## Data for this task
----

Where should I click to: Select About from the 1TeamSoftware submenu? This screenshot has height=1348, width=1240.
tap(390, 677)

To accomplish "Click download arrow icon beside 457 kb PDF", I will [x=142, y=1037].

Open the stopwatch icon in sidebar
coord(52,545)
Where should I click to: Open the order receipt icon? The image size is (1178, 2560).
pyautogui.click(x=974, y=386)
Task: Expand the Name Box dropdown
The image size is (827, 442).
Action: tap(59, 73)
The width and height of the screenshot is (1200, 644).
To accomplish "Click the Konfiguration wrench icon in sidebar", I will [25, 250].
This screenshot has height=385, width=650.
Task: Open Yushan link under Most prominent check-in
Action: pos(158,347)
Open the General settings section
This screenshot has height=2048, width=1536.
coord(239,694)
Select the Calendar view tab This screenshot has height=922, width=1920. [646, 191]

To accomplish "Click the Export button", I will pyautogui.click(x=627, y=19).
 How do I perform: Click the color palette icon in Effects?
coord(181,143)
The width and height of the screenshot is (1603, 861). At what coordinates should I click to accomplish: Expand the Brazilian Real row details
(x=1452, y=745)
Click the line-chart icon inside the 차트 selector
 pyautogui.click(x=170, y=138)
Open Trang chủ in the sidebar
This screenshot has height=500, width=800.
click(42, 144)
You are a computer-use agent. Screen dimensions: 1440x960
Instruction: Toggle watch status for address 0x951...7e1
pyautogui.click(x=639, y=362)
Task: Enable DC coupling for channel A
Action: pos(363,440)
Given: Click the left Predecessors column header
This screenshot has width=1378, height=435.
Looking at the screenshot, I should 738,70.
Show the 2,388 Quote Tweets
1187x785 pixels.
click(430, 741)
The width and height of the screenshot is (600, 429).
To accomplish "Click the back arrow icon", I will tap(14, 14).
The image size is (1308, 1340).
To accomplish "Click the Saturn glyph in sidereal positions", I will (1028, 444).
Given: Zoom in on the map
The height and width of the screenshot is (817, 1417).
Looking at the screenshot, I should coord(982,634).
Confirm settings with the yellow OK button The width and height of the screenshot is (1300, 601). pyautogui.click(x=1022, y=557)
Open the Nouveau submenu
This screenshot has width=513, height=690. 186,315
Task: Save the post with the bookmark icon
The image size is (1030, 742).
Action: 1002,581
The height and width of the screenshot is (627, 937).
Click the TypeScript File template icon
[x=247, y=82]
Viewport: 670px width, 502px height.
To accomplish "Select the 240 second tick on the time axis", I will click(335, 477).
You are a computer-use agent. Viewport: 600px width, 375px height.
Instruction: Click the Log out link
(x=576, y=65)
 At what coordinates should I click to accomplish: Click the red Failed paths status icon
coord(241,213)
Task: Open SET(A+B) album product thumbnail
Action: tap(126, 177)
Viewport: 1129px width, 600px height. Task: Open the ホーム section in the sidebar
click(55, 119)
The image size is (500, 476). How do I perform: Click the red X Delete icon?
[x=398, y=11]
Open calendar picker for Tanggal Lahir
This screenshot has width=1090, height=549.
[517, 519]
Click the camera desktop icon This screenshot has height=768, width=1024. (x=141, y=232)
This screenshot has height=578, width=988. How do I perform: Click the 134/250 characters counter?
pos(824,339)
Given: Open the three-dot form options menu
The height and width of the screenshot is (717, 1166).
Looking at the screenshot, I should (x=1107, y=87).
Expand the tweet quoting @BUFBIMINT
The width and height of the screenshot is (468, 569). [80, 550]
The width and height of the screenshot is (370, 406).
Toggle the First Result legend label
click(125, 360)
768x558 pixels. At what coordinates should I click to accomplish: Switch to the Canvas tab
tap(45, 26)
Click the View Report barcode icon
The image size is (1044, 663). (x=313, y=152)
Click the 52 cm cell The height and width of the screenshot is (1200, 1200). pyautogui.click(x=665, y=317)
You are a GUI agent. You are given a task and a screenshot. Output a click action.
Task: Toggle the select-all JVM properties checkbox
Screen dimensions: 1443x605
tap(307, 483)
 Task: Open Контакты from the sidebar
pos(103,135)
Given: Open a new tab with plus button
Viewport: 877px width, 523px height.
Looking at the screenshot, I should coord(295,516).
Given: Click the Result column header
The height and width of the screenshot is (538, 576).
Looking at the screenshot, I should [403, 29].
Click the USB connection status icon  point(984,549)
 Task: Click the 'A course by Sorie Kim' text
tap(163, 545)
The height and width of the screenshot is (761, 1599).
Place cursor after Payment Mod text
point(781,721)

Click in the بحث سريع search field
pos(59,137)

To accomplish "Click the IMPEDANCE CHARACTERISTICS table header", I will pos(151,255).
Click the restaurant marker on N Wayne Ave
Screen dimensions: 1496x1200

----

## Task details
Exactly how many lines in the listing above contain the string "button"? Give the number without comment.

## Expected answer
3